[Start of section]
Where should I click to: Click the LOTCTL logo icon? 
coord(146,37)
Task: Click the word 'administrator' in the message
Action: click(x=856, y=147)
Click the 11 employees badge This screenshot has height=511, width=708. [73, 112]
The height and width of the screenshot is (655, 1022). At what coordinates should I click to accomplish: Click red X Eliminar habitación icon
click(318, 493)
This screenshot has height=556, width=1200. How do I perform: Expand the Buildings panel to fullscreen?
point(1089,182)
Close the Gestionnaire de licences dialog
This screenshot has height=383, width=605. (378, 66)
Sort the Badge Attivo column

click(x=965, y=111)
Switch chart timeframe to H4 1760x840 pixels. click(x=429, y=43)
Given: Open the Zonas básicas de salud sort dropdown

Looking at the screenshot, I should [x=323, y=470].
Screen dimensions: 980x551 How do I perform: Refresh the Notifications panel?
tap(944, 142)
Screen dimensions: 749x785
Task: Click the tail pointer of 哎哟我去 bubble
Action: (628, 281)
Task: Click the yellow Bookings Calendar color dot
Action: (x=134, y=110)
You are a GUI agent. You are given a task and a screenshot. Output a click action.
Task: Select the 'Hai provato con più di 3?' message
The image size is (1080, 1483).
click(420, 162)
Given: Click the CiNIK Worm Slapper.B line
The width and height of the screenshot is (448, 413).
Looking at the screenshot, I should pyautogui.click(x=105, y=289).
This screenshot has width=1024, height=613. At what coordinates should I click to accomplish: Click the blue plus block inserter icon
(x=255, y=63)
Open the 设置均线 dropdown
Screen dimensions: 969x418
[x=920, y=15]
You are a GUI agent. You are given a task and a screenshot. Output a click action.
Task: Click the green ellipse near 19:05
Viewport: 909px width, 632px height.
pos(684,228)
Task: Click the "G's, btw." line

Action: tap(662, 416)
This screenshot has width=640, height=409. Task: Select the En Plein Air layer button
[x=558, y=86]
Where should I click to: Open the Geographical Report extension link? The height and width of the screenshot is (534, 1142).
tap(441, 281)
[End of section]
| TASK REQUIREMENTS |
Your output should be the listing's lines, exact and complete, from its first line to the line that contains "Click the 11", inclusive.

| YOUR RESPONSE |
Where should I click to: Click the LOTCTL logo icon? 
coord(146,37)
Task: Click the word 'administrator' in the message
Action: click(x=856, y=147)
Click the 11 employees badge This screenshot has height=511, width=708. [73, 112]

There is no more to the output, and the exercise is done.